**WHAT TO DO:** Your answer should be a faithful copy of the entire listing.

**INPUT FOR THIS TASK:**
= Beginning of Section =
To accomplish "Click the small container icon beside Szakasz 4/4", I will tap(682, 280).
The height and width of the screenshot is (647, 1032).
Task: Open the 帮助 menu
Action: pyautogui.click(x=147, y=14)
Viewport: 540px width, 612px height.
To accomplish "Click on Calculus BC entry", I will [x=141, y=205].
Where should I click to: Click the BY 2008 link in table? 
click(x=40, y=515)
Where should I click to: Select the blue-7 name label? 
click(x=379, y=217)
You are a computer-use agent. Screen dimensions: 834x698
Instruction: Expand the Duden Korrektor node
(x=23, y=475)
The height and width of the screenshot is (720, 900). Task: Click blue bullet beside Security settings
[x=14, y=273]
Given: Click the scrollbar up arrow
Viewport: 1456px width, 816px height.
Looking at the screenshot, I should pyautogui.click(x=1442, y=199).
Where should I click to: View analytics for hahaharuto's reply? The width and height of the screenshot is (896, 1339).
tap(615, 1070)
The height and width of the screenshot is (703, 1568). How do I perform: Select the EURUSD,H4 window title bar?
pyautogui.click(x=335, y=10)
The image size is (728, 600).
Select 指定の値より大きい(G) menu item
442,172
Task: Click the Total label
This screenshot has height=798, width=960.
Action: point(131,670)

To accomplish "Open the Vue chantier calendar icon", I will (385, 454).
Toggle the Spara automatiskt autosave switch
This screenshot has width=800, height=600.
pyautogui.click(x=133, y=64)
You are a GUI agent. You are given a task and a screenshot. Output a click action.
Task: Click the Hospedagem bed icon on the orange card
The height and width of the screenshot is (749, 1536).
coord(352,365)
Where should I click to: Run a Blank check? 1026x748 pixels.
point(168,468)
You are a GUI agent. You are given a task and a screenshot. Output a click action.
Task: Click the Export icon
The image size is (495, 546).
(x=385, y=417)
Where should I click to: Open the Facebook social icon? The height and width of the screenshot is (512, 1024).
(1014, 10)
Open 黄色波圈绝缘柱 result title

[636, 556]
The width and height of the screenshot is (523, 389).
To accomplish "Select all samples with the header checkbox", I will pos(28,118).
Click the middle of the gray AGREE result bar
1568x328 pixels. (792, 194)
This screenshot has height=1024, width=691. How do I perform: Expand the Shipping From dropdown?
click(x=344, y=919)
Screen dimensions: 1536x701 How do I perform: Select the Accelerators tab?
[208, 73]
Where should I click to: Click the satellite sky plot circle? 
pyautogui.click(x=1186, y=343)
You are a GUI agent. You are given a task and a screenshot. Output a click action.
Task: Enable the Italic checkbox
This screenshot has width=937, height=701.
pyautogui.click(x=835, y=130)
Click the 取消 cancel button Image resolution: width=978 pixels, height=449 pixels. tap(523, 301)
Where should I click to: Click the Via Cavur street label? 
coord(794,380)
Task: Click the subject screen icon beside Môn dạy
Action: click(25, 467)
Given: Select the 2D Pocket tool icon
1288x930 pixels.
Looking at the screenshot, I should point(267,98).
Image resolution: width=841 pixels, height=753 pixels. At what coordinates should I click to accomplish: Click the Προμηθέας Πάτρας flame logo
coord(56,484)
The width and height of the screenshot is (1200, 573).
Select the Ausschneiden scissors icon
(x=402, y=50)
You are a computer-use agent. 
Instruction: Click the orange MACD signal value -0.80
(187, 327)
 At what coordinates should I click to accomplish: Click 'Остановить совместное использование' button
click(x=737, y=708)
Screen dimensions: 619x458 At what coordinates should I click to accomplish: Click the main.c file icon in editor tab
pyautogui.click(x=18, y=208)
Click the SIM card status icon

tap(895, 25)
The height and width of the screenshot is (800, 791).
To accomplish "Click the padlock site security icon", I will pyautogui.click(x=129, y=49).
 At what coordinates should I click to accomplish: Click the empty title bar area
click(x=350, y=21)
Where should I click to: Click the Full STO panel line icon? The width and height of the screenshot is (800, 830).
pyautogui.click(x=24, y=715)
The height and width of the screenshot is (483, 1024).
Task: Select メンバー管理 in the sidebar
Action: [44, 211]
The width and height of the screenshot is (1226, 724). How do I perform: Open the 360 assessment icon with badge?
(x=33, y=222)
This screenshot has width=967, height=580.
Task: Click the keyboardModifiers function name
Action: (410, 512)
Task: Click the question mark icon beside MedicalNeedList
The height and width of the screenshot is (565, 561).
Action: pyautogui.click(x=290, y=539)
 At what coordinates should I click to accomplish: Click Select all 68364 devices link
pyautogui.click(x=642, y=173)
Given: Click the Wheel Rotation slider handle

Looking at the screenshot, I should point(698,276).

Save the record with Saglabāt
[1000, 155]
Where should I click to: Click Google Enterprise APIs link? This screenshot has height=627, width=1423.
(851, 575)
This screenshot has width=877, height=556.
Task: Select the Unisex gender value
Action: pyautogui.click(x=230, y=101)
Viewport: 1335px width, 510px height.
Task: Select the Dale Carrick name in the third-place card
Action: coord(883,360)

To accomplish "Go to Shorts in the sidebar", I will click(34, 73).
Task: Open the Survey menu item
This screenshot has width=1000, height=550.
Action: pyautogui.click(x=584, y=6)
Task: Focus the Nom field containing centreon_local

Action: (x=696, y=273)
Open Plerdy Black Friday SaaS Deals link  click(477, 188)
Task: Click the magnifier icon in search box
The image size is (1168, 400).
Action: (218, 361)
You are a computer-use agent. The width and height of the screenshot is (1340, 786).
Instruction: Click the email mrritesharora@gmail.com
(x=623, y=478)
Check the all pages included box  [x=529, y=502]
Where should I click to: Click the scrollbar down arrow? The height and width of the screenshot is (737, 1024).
= End of Section =
**SOLUTION TO THIS PROBLEM:**
To accomplish "Click the small container icon beside Szakasz 4/4", I will tap(682, 280).
The height and width of the screenshot is (647, 1032).
Task: Open the 帮助 menu
Action: pyautogui.click(x=147, y=14)
Viewport: 540px width, 612px height.
To accomplish "Click on Calculus BC entry", I will [x=141, y=205].
Where should I click to: Click the BY 2008 link in table? 
click(x=40, y=515)
Where should I click to: Select the blue-7 name label? 
click(x=379, y=217)
You are a computer-use agent. Screen dimensions: 834x698
Instruction: Expand the Duden Korrektor node
(x=23, y=475)
The height and width of the screenshot is (720, 900). Task: Click blue bullet beside Security settings
[x=14, y=273]
Given: Click the scrollbar up arrow
Viewport: 1456px width, 816px height.
Looking at the screenshot, I should pyautogui.click(x=1442, y=199).
Where should I click to: View analytics for hahaharuto's reply? The width and height of the screenshot is (896, 1339).
tap(615, 1070)
The height and width of the screenshot is (703, 1568). How do I perform: Select the EURUSD,H4 window title bar?
pyautogui.click(x=335, y=10)
The image size is (728, 600).
Select 指定の値より大きい(G) menu item
442,172
Task: Click the Total label
This screenshot has height=798, width=960.
Action: point(131,670)

To accomplish "Open the Vue chantier calendar icon", I will (385, 454).
Toggle the Spara automatiskt autosave switch
This screenshot has width=800, height=600.
pyautogui.click(x=133, y=64)
You are a GUI agent. You are given a task and a screenshot. Output a click action.
Task: Click the Hospedagem bed icon on the orange card
The height and width of the screenshot is (749, 1536).
coord(352,365)
Where should I click to: Run a Blank check? 1026x748 pixels.
point(168,468)
You are a GUI agent. You are given a task and a screenshot. Output a click action.
Task: Click the Export icon
The image size is (495, 546).
(x=385, y=417)
Where should I click to: Open the Facebook social icon? The height and width of the screenshot is (512, 1024).
(1014, 10)
Open 黄色波圈绝缘柱 result title

[636, 556]
The width and height of the screenshot is (523, 389).
To accomplish "Select all samples with the header checkbox", I will pos(28,118).
Click the middle of the gray AGREE result bar
1568x328 pixels. (792, 194)
This screenshot has height=1024, width=691. How do I perform: Expand the Shipping From dropdown?
click(x=344, y=919)
Screen dimensions: 1536x701 How do I perform: Select the Accelerators tab?
[208, 73]
Where should I click to: Click the satellite sky plot circle? 
pyautogui.click(x=1186, y=343)
You are a GUI agent. You are given a task and a screenshot. Output a click action.
Task: Enable the Italic checkbox
This screenshot has width=937, height=701.
pyautogui.click(x=835, y=130)
Click the 取消 cancel button Image resolution: width=978 pixels, height=449 pixels. tap(523, 301)
Where should I click to: Click the Via Cavur street label? 
coord(794,380)
Task: Click the subject screen icon beside Môn dạy
Action: click(25, 467)
Given: Select the 2D Pocket tool icon
1288x930 pixels.
Looking at the screenshot, I should point(267,98).
Image resolution: width=841 pixels, height=753 pixels. At what coordinates should I click to accomplish: Click the Προμηθέας Πάτρας flame logo
coord(56,484)
The width and height of the screenshot is (1200, 573).
Select the Ausschneiden scissors icon
(x=402, y=50)
You are a computer-use agent. 
Instruction: Click the orange MACD signal value -0.80
(187, 327)
 At what coordinates should I click to accomplish: Click 'Остановить совместное использование' button
click(x=737, y=708)
Screen dimensions: 619x458 At what coordinates should I click to accomplish: Click the main.c file icon in editor tab
pyautogui.click(x=18, y=208)
Click the SIM card status icon

tap(895, 25)
The height and width of the screenshot is (800, 791).
To accomplish "Click the padlock site security icon", I will pyautogui.click(x=129, y=49).
 At what coordinates should I click to accomplish: Click the empty title bar area
click(x=350, y=21)
Where should I click to: Click the Full STO panel line icon? The width and height of the screenshot is (800, 830).
pyautogui.click(x=24, y=715)
The height and width of the screenshot is (483, 1024).
Task: Select メンバー管理 in the sidebar
Action: [44, 211]
The width and height of the screenshot is (1226, 724). How do I perform: Open the 360 assessment icon with badge?
(x=33, y=222)
This screenshot has width=967, height=580.
Task: Click the keyboardModifiers function name
Action: (410, 512)
Task: Click the question mark icon beside MedicalNeedList
The height and width of the screenshot is (565, 561).
Action: pyautogui.click(x=290, y=539)
 At what coordinates should I click to accomplish: Click Select all 68364 devices link
pyautogui.click(x=642, y=173)
Given: Click the Wheel Rotation slider handle

Looking at the screenshot, I should point(698,276).

Save the record with Saglabāt
[1000, 155]
Where should I click to: Click Google Enterprise APIs link? This screenshot has height=627, width=1423.
(851, 575)
This screenshot has width=877, height=556.
Task: Select the Unisex gender value
Action: pyautogui.click(x=230, y=101)
Viewport: 1335px width, 510px height.
Task: Select the Dale Carrick name in the third-place card
Action: coord(883,360)

To accomplish "Go to Shorts in the sidebar", I will click(34, 73).
Task: Open the Survey menu item
This screenshot has width=1000, height=550.
Action: pyautogui.click(x=584, y=6)
Task: Focus the Nom field containing centreon_local

Action: (x=696, y=273)
Open Plerdy Black Friday SaaS Deals link  click(477, 188)
Task: Click the magnifier icon in search box
The image size is (1168, 400).
Action: (218, 361)
You are a computer-use agent. The width and height of the screenshot is (1340, 786).
Instruction: Click the email mrritesharora@gmail.com
(x=623, y=478)
Check the all pages included box  [x=529, y=502]
Where should I click to: Click the scrollbar down arrow? The height and width of the screenshot is (737, 1024).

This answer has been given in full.